Dataset entries:
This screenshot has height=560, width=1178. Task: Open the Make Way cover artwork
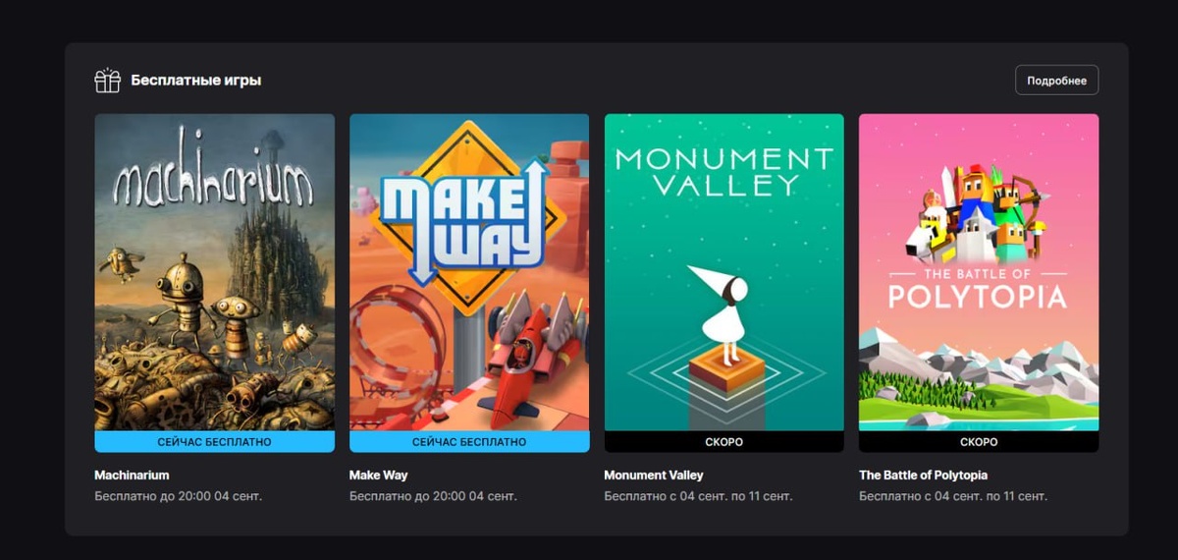[x=469, y=272]
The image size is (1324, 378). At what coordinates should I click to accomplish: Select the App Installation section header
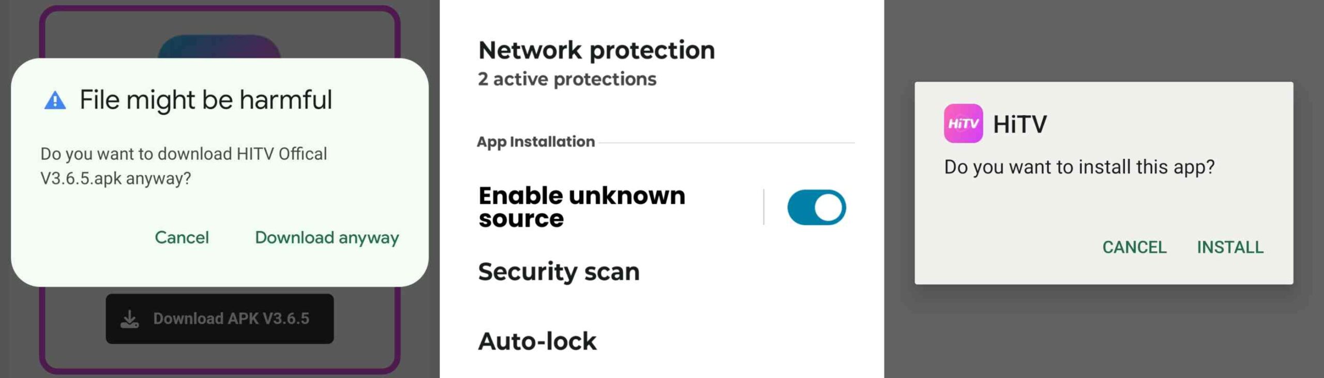tap(536, 142)

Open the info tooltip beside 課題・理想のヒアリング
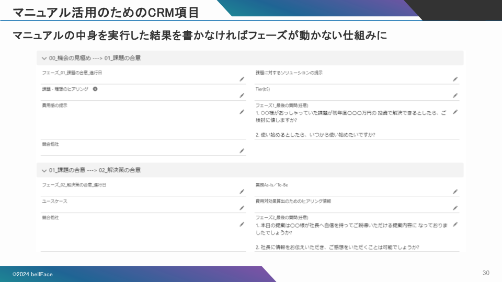tap(95, 89)
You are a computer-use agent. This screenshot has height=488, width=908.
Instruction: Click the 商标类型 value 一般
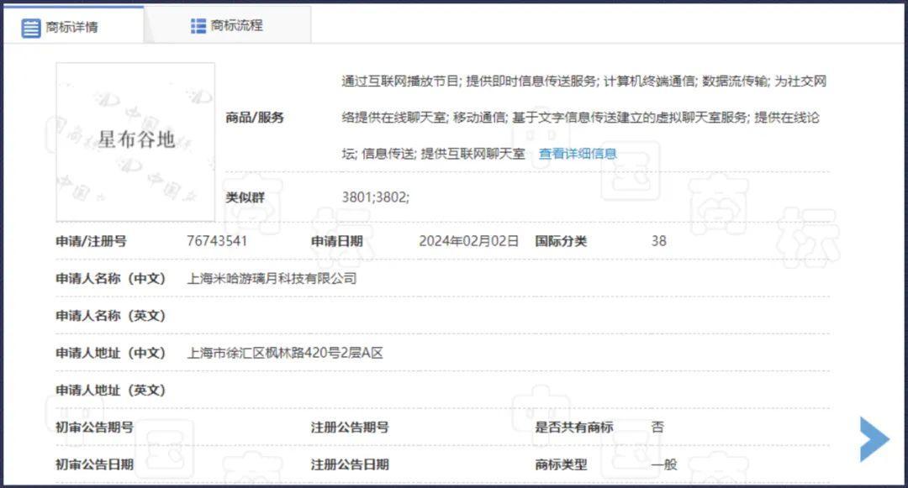coord(663,464)
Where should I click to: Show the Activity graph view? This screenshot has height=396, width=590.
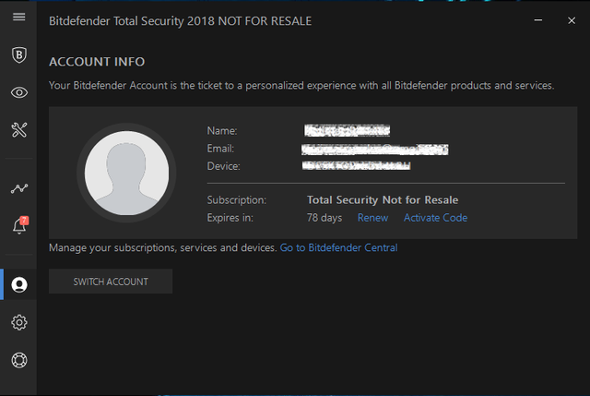(x=18, y=188)
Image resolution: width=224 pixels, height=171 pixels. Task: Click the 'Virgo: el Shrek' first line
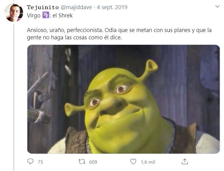coord(50,15)
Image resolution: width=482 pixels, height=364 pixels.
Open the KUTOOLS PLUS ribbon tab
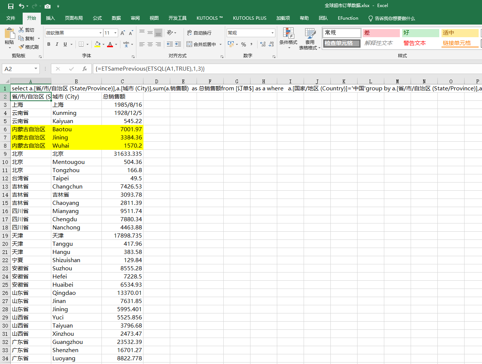click(249, 18)
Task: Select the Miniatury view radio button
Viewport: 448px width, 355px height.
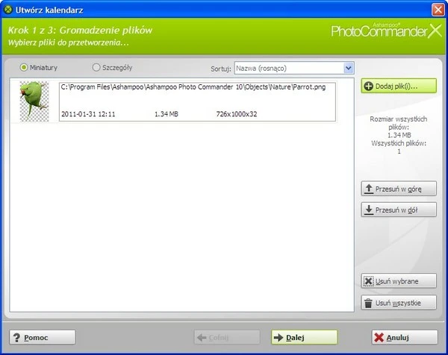Action: (24, 67)
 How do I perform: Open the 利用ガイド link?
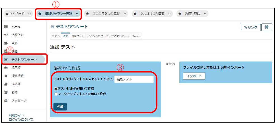click(x=16, y=115)
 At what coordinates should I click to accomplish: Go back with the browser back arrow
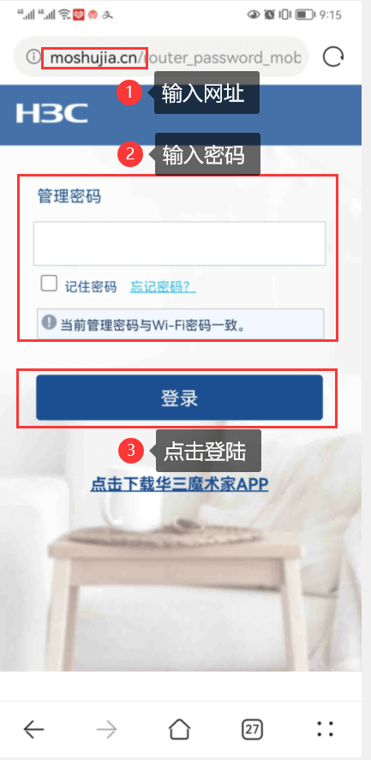pos(34,728)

* The problem
Please return the entries above exactly as they appear, but without the pictures.

* Answer for the task
This screenshot has height=560, width=1178. Task: Open the Make Way cover artwork
[x=469, y=272]
The image size is (1324, 378). At what coordinates should I click to accomplish: Select the App Installation section header
tap(536, 142)

Open the info tooltip beside 課題・理想のヒアリング
tap(95, 89)
You are a computer-use agent. This screenshot has height=488, width=908.
Instruction: Click the 商标类型 value 一般
coord(663,464)
Where should I click to: Show the Activity graph view? This screenshot has height=396, width=590.
(x=18, y=188)
Image resolution: width=224 pixels, height=171 pixels. Task: Click the 'Virgo: el Shrek' first line
coord(50,15)
Image resolution: width=482 pixels, height=364 pixels.
Open the KUTOOLS PLUS ribbon tab
click(249, 18)
Task: Select the Miniatury view radio button
Viewport: 448px width, 355px height.
Action: (24, 67)
 How do I perform: Open the 利用ガイド link?
click(x=16, y=115)
 At what coordinates should I click to accomplish: Go back with the browser back arrow
pos(34,728)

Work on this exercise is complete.